The most interesting part of the above method is that it opens up perhaps a whole areas to explore, since it is but one specific case - the underlying idea seems to me to aim to look at each iteration essentially through a statistical lens instead of focusing so narrowly on only one overall measure at the end of the iteration. I don't yet know whether the average is indeed the best statistic that can be found for this purpose but since it seems at least slightly more interesting than the plain (or even smoothed) iteration count, I went ahead and gave it a spin. Note also that the actual result further depends on other parameters, such as the maximum number of iterations (to some extent) or the exact interpolation and smoothing techniques applied - for one clue in the images, the pin-point effects are basically discontinuities. It's also probably not at all surprising that an essentially statistical approach works better - or at least provides more detail - with more rather than with less data. More data in this case means a larger bailout value as well as a higher number of maximum iterations allowed. To illustrate all this, here's the very same basic Mandelbrot fractal coloured still in grayscale4 but showing the smoothed iteration count in the first image and the smoothed average curvature for 20, 50 and 100 iterations respectively in the following 3 images:



Armed as above with two working smooth colouring schemes and the generic building block of complex functions, the next logical step is to explore a bit functions other than the good old Mandelbrot. But since I'm running out of writing time right now, I'll leave the write-up of that exploration for the next article - this one is running long enough as it is and I didn't even get to mixing in any pseudo-randomness at all to spice things up!


  1. Surprisingly or perhaps not all that surprisingly, it's really this png-writing part that was a chore to implement. Supposedly png is actually one of the clearer standards out there and moreover, I implemented the bare minimum here but nevertheless, there's no joy I can find in the job of getting all headers just right and in the correct place and then chunking everything as expected and still having to hunt some tiny detail that just throws everything off at times. Anyways, at least once done it stays done and I guess it will even seem a breeze about the 10th time I implement it or something. 

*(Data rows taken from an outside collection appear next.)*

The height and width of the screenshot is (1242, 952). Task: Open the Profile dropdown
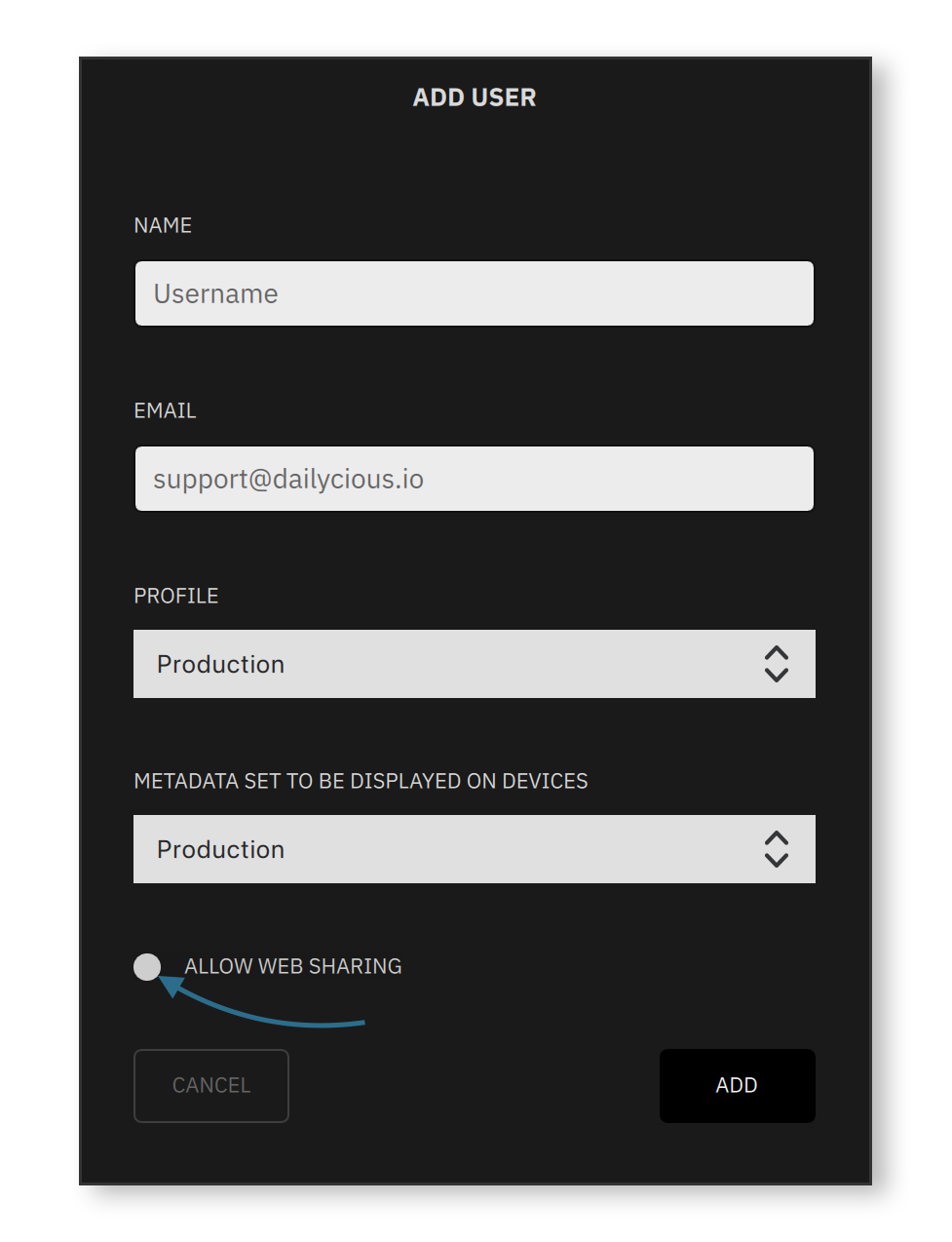click(x=474, y=664)
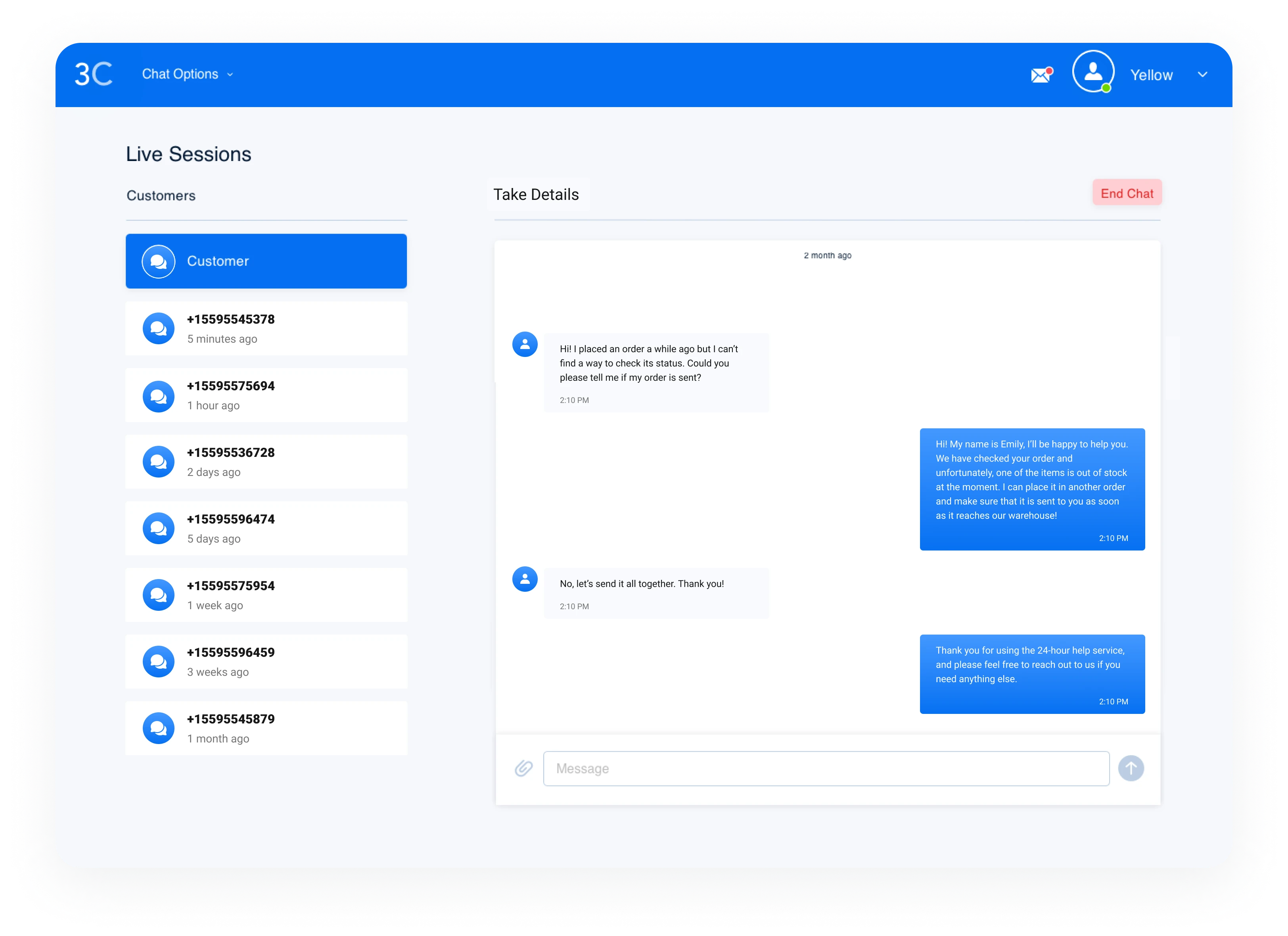Click the Yellow username label
Image resolution: width=1288 pixels, height=936 pixels.
pyautogui.click(x=1151, y=75)
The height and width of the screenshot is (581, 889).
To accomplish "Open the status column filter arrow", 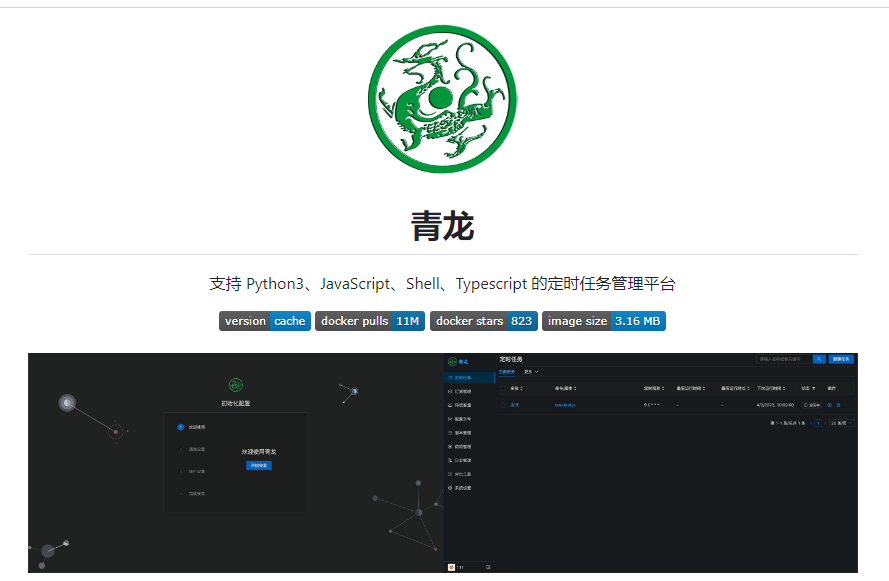I will (x=813, y=387).
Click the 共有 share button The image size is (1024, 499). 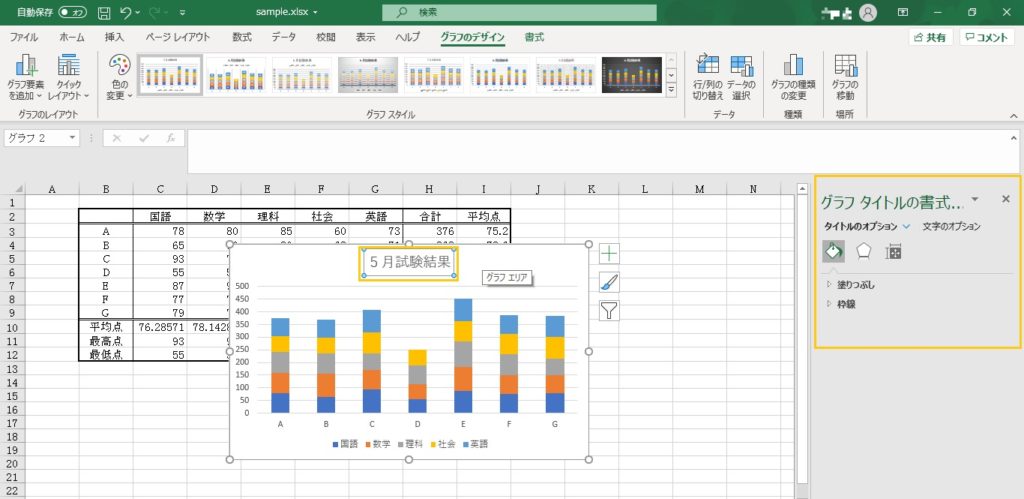[x=930, y=37]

  2. Harkonen, J., On Smooth Fractal Colouring Techniques, MSc Thesis, Department of Mathematics, Abo Akademi University, Turku, 2007 

  3. For a quick reminder here: the fractals are obtained through the iteration of complex polynomials; each point of the image is mapped to a complex number that is then used typically as the free term (ie coefficient of z^0) of a chosen complex polynomial; the polynomial is then iterated starting with (0,0) until either a maximum number of iterations or a bailout value are reached; when the bailout value is reached, the point is considered to have escaped the attractor of the function, basically converging towards infinity rather than remaining trapped in a radius of bailout size around the origin; the simplest representations pick then at each point the number of iterations performed and then map this to some colour scheme (sometimes pre-processing it first to ensure continuity). The averaging method aims instead to use more of the available information: it calculates the average of some characteristic (such as magnitude or argument) of all the intermediate values obtained when iterating at each point. 

  4. Well, the grayscale is the result of applying a function too but I'll skip those details for now.